You have talked yet again very eloquently about taxation.

The First Deputy Chairman: Order. I should remind the hon. Lady that she should not use the term "you", which refers to the Chair.

Lorna Fitzsimons: I beg your pardon, Mr. Martin. As a new Member, I sometimes get carried away.

On taxation, surely the hon. Gentleman's memory is not so short-term, that he has forgotten his Government's record. In their final five years of office, they raised taxes 22 times, despite all their pledges about VAT. Therefore, I hope that the hon. Gentleman will forgive me if I or my constituents take no lectures from Conservatives about taxation.

As for the windfall tax, the shadow Chancellor's concern for pensioners would mean a lot more to the pensioners of Rochdale if he had not been a member of the Government who back-tracked on the imposition of VAT on fuel. If that Government cared so much about pensioners--

Mr. Lilley: Is the hon. Lady therefore arguing that her Government should give the same extra support to pensioners to cover the cost of the windfall tax when it is fed through to their bills as we gave to help pensioners when VAT was imposed on fuel? Does she agree with the Economic Secretary that the net effect of that extra help to pensioners was to make them--and I use her words-- "better off" than if there had been no VAT increase?

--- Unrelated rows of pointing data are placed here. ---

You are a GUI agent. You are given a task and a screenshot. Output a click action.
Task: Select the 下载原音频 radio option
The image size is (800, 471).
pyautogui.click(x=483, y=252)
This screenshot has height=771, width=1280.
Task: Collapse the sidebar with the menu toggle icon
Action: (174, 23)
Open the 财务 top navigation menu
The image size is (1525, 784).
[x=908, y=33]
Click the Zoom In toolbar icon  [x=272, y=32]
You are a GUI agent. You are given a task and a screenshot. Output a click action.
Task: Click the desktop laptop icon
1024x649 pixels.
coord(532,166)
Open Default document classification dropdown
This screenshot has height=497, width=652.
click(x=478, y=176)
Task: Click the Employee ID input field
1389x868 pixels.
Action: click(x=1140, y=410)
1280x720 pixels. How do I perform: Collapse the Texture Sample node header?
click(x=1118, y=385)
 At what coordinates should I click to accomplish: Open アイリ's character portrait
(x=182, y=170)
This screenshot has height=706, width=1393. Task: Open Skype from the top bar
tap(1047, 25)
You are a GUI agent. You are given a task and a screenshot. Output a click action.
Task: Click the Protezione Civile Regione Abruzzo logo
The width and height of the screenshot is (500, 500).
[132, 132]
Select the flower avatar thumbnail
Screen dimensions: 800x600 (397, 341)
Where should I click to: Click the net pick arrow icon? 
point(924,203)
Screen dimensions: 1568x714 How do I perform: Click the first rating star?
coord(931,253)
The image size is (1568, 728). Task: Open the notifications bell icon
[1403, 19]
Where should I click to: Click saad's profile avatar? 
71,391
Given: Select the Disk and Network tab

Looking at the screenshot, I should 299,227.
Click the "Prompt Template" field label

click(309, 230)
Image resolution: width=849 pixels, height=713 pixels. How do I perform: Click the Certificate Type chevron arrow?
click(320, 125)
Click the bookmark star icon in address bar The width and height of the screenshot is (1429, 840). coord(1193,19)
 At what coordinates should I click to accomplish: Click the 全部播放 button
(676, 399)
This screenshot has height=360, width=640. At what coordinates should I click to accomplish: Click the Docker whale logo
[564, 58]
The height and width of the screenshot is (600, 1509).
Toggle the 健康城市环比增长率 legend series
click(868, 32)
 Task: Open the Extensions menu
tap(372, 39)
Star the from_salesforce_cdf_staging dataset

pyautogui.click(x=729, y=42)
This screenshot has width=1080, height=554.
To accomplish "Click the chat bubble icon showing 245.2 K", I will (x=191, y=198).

Lorna Fitzsimons: I worked in the utility sector before my election to the House. I refute utterly what the right hon. Gentleman says about the impact of the windfall tax being passed directly to consumers. Anyone who has worked in the utilities is aware of the difference between the rhetoric of the election campaign and the reality. The regulators have already made it clear in their pricing reviews that that cost will not be passed on to consumers. That pledge has been echoed by the company chairmen and their boards. Our proposal was well-trailed policy, which we advertised. We were honest about it before the general election and allowed the markets to equate our policy with the studies conducted by analysts. We eventually put that proposal to the people.

I refute utterly the claim that the cost of the windfall tax will be passed on to the consumers. The Opposition have since professed, after the election, that they care greatly for the people, but one of the principal reasons for their defeat was that, after 18 years, the people of this country realised that the Conservatives cared not a jot for them.